- Quoted passage
This stressor is particularly ethologically relevant to rodents, containing both physical and psychological components (Miczek et al. 2008). Generally, experimental subjects are placed into the home cage of a “resident” (who has been shown to consistently display aggressive behavior towards intruders) for a short period of time, allowing for the resident to physically chase and attack the experimental subject. In some instances, a perforated divider is then placed in the cage to prevent the animals from physically interacting with each other, yet allowing the intruder to still see, smell, and hear the aggressive resident for a certain period of time. Studies investigating the effects of social defeat stress on the intruder rodent have shown that this stressor reduces both home cage (van Erp and Miczek 2001; van Erp et al. 2001) and operant self-administration (Funk et al. 2005; van Erp and Miczek 2001) of alcohol in rats. A few experiments that have investigated the effects of social defeat stress in mice have generally found little change in alcohol consumption during the stressor phase of the study (Croft et al. 2005; Sillaber et al. 2002). Interestingly, in both of these mouse studies post-stress increases in intake were observed, but not until several weeks after the conclusion of the social defeat experience. Since such a limited number of studies using social defeat stress have been conducted, elucidating the variables responsible for discrepancies across studies is not possible at this time. While evidence from rat studies might suggest that more intense social defeat sessions result in an even greater reduction in ethanol intake (e.g., van Erp et al. 2001), future research would need to validate and expand on this relationship between stressor duration/intensity and ethanol consumption before more firm conclusions are drawn.

- Supplied records
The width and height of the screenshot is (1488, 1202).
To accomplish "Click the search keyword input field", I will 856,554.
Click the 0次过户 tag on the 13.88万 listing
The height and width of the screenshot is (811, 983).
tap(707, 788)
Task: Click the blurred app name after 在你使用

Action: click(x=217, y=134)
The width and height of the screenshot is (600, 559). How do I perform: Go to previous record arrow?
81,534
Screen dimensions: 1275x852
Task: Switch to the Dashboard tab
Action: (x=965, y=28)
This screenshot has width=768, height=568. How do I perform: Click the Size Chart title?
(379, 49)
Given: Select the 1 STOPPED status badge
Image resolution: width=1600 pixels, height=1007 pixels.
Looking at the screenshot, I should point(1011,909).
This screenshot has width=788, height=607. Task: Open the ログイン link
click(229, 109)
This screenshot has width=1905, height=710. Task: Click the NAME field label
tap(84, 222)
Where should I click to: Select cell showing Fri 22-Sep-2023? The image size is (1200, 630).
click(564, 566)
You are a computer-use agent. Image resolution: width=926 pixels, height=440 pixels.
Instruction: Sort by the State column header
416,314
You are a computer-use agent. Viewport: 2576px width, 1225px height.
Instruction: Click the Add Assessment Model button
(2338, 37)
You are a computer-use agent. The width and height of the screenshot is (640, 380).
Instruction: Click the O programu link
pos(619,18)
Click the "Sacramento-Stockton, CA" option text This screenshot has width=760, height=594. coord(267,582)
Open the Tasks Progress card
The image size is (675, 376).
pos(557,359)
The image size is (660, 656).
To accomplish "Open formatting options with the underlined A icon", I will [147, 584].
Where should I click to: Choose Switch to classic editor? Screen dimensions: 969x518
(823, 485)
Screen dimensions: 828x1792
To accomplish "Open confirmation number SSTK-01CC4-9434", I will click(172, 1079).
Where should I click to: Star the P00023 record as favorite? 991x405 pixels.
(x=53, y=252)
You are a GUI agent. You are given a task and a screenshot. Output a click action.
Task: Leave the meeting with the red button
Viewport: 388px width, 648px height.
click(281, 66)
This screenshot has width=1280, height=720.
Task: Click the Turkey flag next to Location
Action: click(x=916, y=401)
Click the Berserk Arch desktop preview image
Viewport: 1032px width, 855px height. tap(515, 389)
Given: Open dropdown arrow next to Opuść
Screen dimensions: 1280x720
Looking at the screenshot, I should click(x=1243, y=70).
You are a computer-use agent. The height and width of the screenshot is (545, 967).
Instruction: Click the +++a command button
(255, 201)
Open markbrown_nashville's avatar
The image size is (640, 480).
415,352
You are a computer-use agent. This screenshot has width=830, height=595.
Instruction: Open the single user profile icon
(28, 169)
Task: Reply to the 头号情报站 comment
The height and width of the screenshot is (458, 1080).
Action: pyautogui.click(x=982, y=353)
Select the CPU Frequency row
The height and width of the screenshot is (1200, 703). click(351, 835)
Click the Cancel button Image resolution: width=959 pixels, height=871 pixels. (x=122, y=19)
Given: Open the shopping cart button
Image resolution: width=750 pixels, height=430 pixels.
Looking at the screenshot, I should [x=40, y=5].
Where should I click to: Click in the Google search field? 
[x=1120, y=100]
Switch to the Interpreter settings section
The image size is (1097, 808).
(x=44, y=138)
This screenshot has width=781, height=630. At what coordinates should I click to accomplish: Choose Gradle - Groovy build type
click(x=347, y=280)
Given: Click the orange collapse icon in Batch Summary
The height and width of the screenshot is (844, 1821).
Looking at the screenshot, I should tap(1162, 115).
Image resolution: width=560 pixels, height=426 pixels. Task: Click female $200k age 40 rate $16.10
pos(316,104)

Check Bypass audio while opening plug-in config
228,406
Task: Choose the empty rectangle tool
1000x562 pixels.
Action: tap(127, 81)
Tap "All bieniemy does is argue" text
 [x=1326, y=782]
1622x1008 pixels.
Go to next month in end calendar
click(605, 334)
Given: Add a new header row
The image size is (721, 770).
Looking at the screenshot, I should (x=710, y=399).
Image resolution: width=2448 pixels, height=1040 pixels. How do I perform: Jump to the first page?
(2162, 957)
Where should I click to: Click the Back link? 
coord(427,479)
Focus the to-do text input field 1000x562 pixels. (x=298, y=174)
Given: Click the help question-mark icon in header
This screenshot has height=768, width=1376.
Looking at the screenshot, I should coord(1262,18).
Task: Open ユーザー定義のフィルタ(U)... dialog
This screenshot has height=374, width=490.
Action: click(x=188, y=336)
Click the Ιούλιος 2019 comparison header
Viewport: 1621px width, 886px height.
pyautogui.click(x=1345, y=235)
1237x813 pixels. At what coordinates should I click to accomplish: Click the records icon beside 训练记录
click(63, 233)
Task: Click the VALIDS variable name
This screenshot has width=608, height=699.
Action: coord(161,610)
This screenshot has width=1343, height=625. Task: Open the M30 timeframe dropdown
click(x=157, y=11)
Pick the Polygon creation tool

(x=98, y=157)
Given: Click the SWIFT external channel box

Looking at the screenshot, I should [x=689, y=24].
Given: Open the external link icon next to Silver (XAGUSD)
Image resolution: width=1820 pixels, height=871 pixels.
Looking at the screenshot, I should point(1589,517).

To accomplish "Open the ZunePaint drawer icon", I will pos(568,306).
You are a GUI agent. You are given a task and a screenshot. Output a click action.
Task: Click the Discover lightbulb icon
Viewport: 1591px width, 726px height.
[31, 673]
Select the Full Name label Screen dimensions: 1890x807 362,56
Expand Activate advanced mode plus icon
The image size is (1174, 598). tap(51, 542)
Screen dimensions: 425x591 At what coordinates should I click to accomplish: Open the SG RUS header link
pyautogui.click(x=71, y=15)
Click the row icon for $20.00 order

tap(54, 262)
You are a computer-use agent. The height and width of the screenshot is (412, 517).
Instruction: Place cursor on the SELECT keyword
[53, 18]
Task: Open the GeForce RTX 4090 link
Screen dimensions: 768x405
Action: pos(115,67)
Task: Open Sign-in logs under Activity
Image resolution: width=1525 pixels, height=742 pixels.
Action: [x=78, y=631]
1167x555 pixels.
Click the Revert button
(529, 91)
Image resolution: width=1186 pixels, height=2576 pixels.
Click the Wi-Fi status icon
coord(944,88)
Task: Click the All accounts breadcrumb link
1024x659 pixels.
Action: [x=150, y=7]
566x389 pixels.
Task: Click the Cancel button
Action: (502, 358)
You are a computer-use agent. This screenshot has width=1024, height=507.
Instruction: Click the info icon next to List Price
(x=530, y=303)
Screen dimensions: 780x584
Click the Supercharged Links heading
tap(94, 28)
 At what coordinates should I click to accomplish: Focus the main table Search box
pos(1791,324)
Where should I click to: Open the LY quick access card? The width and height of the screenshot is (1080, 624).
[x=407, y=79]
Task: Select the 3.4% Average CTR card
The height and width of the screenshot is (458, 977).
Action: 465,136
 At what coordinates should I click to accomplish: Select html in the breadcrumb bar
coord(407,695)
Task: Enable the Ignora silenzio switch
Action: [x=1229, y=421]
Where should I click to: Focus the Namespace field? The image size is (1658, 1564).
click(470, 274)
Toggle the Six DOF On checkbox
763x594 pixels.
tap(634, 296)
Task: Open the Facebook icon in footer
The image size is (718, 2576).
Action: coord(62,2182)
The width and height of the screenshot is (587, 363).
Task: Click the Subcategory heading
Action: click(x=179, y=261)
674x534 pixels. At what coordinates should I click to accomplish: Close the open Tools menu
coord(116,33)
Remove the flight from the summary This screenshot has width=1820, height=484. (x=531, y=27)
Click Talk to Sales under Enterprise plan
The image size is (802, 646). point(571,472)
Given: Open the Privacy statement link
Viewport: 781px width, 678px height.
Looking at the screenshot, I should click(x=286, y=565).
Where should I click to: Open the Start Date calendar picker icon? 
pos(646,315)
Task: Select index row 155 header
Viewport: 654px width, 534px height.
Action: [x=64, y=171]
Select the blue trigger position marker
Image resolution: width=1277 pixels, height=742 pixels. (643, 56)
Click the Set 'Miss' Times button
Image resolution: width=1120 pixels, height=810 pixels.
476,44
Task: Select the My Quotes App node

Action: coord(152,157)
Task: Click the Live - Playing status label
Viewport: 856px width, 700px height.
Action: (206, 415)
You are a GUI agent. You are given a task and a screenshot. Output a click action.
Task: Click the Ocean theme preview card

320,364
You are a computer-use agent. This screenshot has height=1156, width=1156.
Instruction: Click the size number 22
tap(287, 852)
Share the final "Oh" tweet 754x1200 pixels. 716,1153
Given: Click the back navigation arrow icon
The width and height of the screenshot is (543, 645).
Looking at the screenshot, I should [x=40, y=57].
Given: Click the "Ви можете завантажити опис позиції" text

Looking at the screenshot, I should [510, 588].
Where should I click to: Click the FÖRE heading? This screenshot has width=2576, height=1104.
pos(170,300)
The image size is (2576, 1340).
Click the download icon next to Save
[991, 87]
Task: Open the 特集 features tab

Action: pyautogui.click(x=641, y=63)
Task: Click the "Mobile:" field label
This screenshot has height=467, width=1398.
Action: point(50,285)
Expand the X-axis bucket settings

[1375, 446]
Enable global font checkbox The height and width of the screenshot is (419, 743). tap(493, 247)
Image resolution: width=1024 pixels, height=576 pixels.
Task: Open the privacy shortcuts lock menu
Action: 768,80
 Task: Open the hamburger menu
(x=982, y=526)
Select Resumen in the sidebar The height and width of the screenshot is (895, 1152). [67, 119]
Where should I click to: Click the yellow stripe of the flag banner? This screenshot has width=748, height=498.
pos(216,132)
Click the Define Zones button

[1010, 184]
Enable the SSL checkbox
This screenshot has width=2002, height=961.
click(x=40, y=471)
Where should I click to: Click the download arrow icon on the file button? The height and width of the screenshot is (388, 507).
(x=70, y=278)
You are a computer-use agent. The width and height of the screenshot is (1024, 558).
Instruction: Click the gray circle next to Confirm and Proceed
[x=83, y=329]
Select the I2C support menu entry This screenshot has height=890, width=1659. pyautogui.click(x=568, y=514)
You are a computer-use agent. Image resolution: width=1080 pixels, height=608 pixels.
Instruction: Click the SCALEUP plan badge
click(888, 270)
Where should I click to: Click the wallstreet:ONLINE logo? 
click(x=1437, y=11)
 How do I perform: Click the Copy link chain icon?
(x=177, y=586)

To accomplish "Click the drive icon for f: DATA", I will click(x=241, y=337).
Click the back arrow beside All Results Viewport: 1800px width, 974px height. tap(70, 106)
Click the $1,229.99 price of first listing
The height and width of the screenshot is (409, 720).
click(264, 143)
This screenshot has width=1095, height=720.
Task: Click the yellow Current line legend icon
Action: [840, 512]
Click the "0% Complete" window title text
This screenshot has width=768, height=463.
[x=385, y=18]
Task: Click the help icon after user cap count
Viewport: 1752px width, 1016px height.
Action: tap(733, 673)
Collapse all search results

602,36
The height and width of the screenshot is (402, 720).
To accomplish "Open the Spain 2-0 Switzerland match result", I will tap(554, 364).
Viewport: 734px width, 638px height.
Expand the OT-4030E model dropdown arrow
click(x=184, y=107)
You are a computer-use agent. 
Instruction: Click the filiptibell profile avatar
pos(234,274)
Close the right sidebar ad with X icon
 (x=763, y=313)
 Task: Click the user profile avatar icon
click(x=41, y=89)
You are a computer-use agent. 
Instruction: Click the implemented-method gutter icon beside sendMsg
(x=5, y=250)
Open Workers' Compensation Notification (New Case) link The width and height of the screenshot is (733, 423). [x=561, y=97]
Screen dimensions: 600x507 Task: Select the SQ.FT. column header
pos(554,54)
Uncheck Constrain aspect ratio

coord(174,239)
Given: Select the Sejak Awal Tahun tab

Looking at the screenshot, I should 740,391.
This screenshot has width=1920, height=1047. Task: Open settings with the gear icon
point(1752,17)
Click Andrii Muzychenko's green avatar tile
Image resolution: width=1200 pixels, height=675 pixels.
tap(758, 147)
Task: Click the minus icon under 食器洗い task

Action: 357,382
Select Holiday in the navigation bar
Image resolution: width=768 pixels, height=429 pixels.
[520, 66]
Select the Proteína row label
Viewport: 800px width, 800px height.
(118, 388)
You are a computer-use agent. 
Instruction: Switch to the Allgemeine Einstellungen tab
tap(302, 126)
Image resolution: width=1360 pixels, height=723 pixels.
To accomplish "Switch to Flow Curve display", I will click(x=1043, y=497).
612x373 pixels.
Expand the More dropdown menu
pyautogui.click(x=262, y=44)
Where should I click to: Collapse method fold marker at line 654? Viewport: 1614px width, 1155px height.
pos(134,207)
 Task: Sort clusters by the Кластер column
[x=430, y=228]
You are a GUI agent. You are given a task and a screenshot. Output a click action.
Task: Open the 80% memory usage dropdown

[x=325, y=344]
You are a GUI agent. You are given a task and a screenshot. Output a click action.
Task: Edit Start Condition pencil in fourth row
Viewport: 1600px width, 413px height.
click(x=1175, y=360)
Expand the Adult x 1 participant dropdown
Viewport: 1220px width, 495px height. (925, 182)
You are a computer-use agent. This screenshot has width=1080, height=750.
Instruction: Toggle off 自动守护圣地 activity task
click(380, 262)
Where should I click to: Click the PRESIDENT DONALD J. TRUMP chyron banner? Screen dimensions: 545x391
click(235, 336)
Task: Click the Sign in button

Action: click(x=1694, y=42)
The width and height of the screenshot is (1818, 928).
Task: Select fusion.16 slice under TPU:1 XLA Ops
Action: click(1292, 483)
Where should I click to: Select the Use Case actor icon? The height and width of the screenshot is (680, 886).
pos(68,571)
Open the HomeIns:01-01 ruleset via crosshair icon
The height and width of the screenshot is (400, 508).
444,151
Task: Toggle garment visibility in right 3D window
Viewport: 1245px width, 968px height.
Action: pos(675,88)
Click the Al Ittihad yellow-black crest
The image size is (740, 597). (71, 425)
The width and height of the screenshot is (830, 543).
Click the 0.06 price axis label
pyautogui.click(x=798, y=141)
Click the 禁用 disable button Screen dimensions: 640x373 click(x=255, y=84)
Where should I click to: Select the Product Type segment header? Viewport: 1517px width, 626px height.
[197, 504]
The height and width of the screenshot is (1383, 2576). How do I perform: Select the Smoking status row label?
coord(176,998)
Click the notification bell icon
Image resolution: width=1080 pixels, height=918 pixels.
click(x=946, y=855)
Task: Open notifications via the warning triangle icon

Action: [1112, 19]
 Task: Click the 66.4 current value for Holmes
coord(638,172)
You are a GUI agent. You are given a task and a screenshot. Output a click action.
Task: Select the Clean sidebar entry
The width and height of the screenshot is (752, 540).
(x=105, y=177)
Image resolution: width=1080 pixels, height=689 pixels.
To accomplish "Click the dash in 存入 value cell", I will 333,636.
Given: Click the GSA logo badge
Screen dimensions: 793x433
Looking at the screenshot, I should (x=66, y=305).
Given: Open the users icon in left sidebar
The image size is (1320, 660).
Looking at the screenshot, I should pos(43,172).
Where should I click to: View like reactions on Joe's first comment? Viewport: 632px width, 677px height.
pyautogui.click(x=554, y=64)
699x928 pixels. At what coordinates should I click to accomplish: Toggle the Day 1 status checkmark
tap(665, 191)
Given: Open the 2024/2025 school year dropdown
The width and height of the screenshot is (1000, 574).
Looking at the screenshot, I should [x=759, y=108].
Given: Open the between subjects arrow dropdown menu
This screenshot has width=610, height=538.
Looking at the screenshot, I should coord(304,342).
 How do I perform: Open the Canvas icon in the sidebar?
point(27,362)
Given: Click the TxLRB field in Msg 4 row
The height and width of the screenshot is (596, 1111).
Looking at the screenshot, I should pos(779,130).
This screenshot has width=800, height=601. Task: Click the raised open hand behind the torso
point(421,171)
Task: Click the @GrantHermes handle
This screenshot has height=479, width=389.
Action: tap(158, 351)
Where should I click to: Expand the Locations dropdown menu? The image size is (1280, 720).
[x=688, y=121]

- Task prompt
Answer these about the passage on social defeat stress:
(a) What is sometimes placed in the cage to keep the animals from touching each other?
(b) What two kinds of alcohol self-administration does this stressor reduce in rats?
(c) In the two mouse studies, when did increases in intake show up?

- Response to the exercise
(a) A perforated divider.
(b) Home cage and operant self-administration.
(c) Several weeks after the social defeat experience ended.